▶ [Exercise details]:
Whenever the word "carousel" appears in a line of the data below, copy that line.

▶ [Stored data entries]:

▬▬▬

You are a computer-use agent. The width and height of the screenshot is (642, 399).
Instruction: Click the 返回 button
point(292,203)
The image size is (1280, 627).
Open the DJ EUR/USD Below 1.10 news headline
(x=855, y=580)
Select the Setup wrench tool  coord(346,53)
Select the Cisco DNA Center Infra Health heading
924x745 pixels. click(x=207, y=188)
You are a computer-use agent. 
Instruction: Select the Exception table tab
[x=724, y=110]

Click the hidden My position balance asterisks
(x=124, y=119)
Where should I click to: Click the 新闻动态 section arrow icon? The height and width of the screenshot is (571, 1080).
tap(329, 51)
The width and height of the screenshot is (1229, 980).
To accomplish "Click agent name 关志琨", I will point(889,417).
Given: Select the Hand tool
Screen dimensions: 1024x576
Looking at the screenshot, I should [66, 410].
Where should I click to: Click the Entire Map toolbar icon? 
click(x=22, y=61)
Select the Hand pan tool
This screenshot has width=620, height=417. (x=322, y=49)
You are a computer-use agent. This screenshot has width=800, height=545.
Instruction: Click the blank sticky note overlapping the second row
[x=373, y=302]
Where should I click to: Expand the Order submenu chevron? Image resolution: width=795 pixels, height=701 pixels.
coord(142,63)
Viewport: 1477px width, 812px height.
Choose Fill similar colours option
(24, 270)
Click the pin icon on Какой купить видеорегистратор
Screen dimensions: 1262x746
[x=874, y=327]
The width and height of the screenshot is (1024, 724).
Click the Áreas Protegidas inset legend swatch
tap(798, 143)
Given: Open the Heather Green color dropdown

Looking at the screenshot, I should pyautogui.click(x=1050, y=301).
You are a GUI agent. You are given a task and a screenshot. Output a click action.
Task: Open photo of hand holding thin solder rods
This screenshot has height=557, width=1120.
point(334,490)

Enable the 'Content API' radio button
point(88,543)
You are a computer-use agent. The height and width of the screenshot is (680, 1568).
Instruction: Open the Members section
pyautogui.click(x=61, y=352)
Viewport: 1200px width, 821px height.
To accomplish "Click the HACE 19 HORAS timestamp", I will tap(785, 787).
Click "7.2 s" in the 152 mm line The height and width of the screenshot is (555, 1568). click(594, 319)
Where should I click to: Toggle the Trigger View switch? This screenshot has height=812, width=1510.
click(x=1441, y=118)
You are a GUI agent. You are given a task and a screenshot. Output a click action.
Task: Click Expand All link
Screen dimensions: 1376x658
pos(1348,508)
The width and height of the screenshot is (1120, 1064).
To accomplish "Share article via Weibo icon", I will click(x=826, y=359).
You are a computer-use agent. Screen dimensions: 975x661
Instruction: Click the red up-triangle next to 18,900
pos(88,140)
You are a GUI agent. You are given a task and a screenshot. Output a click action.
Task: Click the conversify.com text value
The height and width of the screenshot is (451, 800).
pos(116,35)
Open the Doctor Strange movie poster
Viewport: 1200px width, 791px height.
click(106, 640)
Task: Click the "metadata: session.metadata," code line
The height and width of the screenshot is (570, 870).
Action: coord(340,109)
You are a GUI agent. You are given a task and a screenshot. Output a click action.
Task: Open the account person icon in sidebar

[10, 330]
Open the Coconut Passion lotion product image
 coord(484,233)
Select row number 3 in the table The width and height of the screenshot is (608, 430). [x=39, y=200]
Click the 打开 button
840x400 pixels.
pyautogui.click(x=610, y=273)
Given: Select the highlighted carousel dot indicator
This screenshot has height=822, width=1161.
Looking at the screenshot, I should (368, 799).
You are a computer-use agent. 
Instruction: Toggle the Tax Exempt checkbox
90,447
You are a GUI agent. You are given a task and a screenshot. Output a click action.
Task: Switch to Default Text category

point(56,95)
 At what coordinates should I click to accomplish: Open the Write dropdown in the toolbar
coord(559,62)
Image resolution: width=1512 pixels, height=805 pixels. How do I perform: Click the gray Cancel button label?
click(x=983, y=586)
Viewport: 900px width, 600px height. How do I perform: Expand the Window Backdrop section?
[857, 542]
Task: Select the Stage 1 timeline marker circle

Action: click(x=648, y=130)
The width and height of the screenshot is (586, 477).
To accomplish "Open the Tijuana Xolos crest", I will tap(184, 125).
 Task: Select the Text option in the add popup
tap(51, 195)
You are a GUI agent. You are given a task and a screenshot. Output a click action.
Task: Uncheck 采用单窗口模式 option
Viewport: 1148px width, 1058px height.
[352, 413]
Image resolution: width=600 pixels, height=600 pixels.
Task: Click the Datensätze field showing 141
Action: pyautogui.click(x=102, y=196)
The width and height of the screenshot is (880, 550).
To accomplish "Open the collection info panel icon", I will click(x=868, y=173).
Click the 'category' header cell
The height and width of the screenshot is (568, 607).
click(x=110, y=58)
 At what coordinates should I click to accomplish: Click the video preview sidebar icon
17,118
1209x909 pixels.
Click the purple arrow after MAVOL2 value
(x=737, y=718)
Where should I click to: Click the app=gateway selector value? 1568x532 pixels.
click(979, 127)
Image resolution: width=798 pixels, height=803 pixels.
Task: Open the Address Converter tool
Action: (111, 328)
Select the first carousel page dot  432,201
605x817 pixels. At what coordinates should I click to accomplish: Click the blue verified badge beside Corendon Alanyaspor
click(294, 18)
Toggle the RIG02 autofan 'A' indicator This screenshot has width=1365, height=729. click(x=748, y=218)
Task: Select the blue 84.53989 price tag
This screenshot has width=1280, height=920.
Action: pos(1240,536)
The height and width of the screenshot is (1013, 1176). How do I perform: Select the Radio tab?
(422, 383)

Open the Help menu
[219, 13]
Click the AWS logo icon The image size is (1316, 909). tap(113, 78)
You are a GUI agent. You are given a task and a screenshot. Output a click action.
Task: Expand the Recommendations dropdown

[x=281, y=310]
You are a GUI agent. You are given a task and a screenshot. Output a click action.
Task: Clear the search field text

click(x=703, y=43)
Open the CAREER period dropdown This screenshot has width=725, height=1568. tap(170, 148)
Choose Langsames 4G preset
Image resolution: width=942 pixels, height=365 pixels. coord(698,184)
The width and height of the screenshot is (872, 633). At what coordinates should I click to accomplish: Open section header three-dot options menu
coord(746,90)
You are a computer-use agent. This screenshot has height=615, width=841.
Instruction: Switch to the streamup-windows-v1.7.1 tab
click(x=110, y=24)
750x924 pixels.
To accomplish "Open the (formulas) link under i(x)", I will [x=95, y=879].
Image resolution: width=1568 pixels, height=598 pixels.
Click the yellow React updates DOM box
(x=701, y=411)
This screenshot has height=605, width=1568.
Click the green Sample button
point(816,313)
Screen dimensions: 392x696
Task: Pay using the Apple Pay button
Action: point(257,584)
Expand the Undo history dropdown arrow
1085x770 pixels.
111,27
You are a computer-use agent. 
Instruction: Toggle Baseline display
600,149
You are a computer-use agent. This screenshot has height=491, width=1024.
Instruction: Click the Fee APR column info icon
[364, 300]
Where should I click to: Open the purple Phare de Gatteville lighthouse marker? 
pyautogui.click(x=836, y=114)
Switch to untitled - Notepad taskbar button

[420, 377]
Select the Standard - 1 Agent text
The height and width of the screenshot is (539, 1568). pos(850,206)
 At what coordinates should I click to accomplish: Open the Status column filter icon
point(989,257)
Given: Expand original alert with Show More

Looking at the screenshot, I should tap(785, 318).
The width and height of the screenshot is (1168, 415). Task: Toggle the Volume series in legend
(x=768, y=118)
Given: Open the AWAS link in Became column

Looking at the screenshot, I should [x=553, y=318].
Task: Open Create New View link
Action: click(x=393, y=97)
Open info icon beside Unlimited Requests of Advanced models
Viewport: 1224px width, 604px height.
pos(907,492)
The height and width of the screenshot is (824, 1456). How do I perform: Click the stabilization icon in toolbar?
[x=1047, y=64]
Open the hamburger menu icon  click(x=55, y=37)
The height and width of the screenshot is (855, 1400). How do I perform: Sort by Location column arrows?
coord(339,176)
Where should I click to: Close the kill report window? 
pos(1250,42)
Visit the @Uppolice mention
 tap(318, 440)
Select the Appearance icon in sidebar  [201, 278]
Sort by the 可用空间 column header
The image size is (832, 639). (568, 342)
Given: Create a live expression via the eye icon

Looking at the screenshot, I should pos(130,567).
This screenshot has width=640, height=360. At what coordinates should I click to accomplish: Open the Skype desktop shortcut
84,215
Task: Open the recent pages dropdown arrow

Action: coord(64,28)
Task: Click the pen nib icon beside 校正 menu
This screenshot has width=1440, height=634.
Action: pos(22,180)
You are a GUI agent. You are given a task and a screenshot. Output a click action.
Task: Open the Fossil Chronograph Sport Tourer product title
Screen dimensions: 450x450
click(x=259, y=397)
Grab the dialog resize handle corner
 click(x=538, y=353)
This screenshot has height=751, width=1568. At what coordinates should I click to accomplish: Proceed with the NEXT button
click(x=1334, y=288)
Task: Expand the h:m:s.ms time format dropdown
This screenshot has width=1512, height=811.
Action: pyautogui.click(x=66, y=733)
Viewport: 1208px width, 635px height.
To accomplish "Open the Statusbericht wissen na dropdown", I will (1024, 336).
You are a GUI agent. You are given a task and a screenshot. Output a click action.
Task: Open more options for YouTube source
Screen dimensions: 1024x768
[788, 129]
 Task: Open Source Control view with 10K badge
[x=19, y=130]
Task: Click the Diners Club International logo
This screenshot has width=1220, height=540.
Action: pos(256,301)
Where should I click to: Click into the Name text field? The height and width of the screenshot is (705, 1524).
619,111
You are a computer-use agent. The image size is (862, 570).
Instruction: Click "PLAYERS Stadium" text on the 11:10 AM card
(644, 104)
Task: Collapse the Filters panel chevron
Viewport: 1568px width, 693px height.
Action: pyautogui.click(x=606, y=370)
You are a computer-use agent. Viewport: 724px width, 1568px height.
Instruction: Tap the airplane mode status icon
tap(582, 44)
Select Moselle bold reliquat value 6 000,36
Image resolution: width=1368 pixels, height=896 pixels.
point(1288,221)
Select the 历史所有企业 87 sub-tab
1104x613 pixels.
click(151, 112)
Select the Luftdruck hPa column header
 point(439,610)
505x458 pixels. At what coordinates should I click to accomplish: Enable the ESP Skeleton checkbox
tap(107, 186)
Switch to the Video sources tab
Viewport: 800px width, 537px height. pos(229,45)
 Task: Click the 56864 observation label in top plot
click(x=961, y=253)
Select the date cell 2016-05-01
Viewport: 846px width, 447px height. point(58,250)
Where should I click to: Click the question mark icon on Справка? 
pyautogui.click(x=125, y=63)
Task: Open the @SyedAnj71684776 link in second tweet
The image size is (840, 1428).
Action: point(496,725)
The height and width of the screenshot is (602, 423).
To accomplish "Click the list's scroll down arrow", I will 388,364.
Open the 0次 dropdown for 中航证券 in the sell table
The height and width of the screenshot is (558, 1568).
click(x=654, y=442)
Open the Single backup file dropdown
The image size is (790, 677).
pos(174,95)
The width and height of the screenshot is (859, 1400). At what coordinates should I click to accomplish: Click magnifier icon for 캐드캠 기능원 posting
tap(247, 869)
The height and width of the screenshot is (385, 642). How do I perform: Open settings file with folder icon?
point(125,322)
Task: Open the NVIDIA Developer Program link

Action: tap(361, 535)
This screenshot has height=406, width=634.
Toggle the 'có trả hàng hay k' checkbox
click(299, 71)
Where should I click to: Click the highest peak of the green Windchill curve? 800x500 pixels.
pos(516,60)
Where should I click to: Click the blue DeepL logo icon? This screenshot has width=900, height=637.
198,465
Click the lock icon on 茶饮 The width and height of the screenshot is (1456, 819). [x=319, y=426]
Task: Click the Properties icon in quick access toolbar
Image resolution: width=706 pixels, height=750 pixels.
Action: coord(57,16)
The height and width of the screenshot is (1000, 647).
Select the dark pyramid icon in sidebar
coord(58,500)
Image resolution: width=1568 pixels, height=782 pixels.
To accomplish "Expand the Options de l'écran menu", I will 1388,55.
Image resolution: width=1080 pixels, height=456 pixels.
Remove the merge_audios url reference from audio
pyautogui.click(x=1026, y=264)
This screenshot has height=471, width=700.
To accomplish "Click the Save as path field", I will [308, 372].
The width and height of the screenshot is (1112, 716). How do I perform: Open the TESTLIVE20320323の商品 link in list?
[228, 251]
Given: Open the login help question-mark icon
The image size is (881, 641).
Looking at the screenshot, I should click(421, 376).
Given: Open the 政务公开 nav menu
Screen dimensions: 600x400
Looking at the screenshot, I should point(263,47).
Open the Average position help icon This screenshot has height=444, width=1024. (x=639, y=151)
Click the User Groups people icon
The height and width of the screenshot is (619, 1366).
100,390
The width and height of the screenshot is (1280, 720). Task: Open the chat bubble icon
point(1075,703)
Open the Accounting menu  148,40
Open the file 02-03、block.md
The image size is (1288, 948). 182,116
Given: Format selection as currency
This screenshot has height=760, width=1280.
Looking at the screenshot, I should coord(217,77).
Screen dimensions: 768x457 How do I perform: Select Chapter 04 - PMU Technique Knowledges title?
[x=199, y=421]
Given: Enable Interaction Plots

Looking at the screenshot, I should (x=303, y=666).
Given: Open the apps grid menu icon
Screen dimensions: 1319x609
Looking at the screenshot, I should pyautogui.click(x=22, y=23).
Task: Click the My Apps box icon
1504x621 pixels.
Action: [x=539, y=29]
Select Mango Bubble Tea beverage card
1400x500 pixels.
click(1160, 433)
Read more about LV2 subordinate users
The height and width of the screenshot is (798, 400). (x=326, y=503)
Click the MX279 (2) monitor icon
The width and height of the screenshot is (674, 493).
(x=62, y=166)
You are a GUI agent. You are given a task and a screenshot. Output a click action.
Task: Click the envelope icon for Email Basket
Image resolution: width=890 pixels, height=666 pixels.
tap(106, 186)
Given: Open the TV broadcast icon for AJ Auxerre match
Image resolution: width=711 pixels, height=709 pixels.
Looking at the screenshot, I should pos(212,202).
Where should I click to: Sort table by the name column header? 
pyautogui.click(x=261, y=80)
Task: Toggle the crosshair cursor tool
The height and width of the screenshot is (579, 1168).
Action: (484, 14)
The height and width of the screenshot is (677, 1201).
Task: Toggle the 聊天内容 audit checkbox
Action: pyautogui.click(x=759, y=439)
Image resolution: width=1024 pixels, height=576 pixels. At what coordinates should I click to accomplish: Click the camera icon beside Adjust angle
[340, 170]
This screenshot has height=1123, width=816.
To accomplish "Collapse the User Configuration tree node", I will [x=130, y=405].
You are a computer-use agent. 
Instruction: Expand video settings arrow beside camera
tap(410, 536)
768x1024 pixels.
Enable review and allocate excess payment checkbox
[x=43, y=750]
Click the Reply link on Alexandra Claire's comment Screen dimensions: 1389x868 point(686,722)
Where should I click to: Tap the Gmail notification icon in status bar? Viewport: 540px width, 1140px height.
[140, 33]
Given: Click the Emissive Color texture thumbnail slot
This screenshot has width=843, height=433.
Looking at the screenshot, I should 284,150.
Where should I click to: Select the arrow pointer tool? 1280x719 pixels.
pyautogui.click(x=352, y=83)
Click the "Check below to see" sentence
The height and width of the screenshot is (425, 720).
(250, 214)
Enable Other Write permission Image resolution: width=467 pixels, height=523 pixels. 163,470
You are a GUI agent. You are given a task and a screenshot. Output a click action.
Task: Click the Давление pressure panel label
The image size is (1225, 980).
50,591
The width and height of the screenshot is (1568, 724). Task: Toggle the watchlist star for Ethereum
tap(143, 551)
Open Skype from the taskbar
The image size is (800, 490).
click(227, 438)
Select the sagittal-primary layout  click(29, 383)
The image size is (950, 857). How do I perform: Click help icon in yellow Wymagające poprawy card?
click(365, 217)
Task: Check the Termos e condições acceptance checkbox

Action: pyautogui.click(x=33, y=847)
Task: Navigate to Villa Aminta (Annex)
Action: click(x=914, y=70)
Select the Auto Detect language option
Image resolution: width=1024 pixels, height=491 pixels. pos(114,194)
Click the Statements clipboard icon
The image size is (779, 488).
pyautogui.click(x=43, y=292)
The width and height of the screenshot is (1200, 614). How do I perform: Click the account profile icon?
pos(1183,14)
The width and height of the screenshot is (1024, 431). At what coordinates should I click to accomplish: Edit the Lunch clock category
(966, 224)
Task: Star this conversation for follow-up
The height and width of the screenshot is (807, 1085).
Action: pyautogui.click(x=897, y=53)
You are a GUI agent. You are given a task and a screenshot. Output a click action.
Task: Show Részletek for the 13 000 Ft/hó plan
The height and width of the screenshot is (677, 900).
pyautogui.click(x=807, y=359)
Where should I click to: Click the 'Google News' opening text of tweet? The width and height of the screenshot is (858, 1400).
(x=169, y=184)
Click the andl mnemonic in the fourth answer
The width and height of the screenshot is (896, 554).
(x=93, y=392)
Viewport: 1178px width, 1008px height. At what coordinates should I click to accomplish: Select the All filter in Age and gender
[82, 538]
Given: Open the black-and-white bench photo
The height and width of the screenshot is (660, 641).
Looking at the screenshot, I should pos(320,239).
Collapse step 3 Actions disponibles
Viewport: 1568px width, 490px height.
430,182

▬▬▬

▶ [Response]:
Given: Select the highlighted carousel dot indicator
Select the first carousel page dot  432,201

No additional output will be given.